Top of Text

White House To Have Sign Language Interpreter At COVID Press Briefings


The White House must have a sign language interpreter at White House coronavirus briefings starting Thursday, a federal judge ordered on Wednesday.

“Defendants shall include a qualified ASL interpreter in the… feed for all White House coronavirus briefings,” DC District Court Judge James Boasberg ordered, according to CNN. An interpreter can be either physically near the individual speaking or within the  frame of a video if the interpreter is located elsewhere, per the report.

If the White House chooses to use a remote interpreter, they must make the footage available in a way that “allows the networks to include the qualified ASL interpreter in their live broadcasts,” Boasberg ordered.

The court ruled Sept. 9 that “closed captioning and transcripts may constitute a reasonable accommodation under some circumstances, but not here.”

Bottom of Text
Top of Raw data

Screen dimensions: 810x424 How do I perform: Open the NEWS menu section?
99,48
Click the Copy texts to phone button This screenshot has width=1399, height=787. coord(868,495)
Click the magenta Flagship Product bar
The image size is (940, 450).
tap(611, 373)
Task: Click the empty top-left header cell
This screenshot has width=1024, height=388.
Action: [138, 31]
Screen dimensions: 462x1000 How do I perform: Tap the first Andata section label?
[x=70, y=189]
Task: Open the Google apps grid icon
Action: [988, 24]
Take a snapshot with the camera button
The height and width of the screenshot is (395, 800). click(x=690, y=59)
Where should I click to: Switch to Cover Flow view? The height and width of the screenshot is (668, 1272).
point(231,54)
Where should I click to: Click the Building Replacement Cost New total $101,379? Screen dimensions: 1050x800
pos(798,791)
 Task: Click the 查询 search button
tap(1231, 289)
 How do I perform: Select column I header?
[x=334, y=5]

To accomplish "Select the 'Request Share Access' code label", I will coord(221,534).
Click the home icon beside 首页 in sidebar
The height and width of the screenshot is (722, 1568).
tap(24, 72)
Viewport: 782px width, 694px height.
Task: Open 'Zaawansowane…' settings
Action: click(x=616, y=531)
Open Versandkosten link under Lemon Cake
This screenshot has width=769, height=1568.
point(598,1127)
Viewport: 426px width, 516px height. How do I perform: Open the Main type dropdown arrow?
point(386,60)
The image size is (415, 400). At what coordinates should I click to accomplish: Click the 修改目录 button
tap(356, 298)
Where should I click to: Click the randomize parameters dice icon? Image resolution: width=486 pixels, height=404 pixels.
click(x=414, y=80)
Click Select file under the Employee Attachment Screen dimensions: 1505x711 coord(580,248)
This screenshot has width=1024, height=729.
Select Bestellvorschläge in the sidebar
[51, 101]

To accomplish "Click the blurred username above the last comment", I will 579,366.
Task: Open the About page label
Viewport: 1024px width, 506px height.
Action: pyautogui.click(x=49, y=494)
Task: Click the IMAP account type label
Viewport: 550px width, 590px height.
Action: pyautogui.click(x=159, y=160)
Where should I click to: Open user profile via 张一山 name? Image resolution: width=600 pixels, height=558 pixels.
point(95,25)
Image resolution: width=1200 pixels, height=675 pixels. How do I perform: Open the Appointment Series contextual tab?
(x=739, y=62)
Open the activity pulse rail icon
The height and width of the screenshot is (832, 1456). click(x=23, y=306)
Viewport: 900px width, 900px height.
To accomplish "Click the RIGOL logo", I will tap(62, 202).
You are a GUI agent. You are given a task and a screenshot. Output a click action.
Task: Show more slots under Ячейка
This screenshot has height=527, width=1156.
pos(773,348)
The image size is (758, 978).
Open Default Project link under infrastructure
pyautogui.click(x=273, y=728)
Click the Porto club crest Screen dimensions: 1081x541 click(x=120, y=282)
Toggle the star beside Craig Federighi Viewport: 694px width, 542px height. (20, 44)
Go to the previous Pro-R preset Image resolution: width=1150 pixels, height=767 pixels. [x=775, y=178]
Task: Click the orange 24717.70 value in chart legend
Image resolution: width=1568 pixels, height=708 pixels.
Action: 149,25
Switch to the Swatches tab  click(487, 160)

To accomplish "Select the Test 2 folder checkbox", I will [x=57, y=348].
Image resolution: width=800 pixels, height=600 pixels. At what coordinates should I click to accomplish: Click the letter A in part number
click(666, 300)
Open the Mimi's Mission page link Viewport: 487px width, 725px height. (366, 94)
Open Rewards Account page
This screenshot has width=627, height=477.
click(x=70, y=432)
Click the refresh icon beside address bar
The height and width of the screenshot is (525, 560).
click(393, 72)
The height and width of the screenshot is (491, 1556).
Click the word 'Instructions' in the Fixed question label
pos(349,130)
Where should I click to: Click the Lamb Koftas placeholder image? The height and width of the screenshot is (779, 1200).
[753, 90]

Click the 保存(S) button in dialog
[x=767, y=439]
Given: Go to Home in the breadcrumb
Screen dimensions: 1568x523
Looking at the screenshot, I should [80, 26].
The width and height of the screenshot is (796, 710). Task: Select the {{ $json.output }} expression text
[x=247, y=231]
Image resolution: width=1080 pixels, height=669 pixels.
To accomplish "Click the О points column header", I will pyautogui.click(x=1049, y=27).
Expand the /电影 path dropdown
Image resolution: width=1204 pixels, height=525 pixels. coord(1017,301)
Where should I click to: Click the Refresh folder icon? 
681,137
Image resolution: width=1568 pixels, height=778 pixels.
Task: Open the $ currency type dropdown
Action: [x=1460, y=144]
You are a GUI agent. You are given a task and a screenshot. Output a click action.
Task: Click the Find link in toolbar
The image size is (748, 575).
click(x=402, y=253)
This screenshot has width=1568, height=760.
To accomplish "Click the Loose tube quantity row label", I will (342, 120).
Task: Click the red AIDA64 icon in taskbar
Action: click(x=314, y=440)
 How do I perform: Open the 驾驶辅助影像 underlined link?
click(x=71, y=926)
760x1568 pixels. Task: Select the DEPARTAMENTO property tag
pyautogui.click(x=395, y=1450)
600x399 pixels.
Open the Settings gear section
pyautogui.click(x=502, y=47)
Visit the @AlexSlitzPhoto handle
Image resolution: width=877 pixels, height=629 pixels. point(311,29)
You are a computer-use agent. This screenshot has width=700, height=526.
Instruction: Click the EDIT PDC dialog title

Bottom of Raw data

What you have to do: From the article above about the sign language interpreter order, repeat word for word the part that opens with the words containing "The White House must" and closes with "per the report.".

Reply:
The White House must have a sign language interpreter at White House coronavirus briefings starting Thursday, a federal judge ordered on Wednesday.

“Defendants shall include a qualified ASL interpreter in the… feed for all White House coronavirus briefings,” DC District Court Judge James Boasberg ordered, according to CNN. An interpreter can be either physically near the individual speaking or within the  frame of a video if the interpreter is located elsewhere, per the report.